Cette main était froide.
À ce moment, Vitalis entrait dans la chambre.
Je me tournai vers lui.
— Joli-Cœur est froid !
Vitalis se pencha près de moi.
— Hélas ! dit-il, il est mort. Cela devait arriver. Vois-tu, Rémi, j’ai été coupable de t’enlever à madame Milligan, Je suis puni. Zerbino, Dolce. Aujourd’hui Joli-Cœur. Ce n’est pas la fin.
Chapitre 16
Entrée à Paris
Nous étions encore bien éloignés de Paris.
Il fallut nous mettre en route par les chemins couverts de neige et marcher du matin au soir, contre le vent du nord qui nous soufflait au visage.
Comme elles furent tristes ces longues étapes ! Vitalis marchait en tête, je venais derrière lui, et Capi marchait sur mes talons.
Nous avancions ainsi à la file sans échanger un seul mot durant des heures, le visage bleui par la bise, les pieds mouillés, l’estomac vide ; et les gens que nous croisions s’arrêtaient pour nous regarder défiler.
Évidemment des idées bizarres leur passaient par l’esprit : où donc ce grand vieillard conduisait-il cet enfant et ce chien ?
Le silence m’était extrêmement douloureux : j’aurais eu besoin de parler, de m’étourdir ; mais Vitalis ne me répondait que par quelques mots brefs, lorsque je lui adressais la parole, et encore sans se retourner.
Heureusement Capi était plus expansif, et souvent en marchant je sentais une langue humide et chaude se poser sur ma main ; c’était Capi qui me léchait pour me dire :
— Tu sais, je suis là, moi Capi, moi ton ami.
Et alors, je le caressais doucement sans m’arrêter.
Il paraissait aussi heureux de mon témoignage d’affection que je l’étais moi-même du sien ; nous nous comprenions, nous nous aimions.
Pour moi, c’était un soutien, et pour lui, j’en suis sûr, c’en était un aussi : le cœur d’un chien n’est pas moins sensible que celui d’un enfant.
Ces caresses consolaient si bien Capi, qu’elles lui faisaient, je crois, oublier quelquefois la mort de ses camarades ; la force de l’habitude reprenait le dessus, et tout à coup il s’arrêtait sur la route pour voir venir sa troupe, comme au temps où il en était le caporal, et où il devait fréquemment la passer en revue.
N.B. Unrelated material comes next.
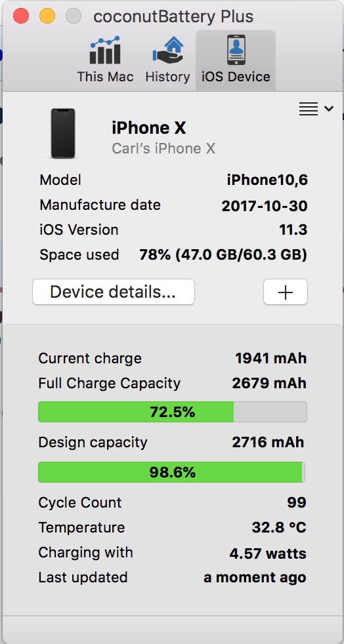Click the Cycle Count value 99
This screenshot has width=344, height=644.
pos(297,503)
Mais cela ne durait que quelques secondes ; la mémoire se réveillait en lui, et se rappelant brusquement pourquoi cette troupe ne venait pas, il nous dépassait rapidement, et regardait Vitalis en le prenant à témoin qu’il n’était pas en faute ; si Dolce, si Zerbino ne venaient pas, c’était qu’ils ne devaient plus venir. Il faisait cela avec des yeux si expressifs, si parlants, si pleins d’intelligence, que nous en avions le cœur serré.
Cela n’était pas de nature à égayer notre route, et cependant nous aurions eu bien besoin de distraction, moi au moins.
Partout sur la campagne s’étalait le blanc linceul de la neige ; point de soleil au ciel, mais un jour fauve et pâle ; point de mouvement dans les champs, point de paysans au travail ; point de hennissements de chevaux, point de beuglements de bœufs ; mais seulement le croassement des corneilles qui, perchées au plus haut des branches dénudées criaient la faim sans trouver sur la terre une place où descendre pour chercher quelques vers ; dans les villages point de maisons ouvertes, mais le silence et la solitude ; le froid est âpre, on reste au coin de l’âtre, ou bien l’on travaille dans les étables et les granges fermées.
Et nous sur la route raboteuse ou glissante nous allons droit devant nous, sans nous arrêter, et sans autre repos que le sommeil de la nuit dans une écurie ou dans une bergerie ; avec un morceau de pain bien mince, hélas ! pour notre repas du soir qui est à la fois notre dîner et notre souper : quand nous avons la bonne chance d’être envoyés à la bergerie nous nous trouvons heureux, la chaleur des moutons nous défendra contre le froid ; et puis c’est la saison où les brebis allaitent leurs agneaux et les bergers me permettent quelquefois de téter une brebis qui a beaucoup de lait : nous ne disons pas que nous mourons presque de faim, mais Vitalis, avec son adresse ordinaire, sait insinuer « que le petit aime beaucoup le lait de brebis, parce que dans son enfance il a été habitué à en boire, de sorte que ça lui rappelle son pays. » Cette fable ne réussit pas toujours. Mais c’est une bonne soirée quand elle est bien accueillie. Assurément oui, j’aime beaucoup le lait de brebis, et quand j’en ai bu je me sens le lendemain plus dispos et plus fort.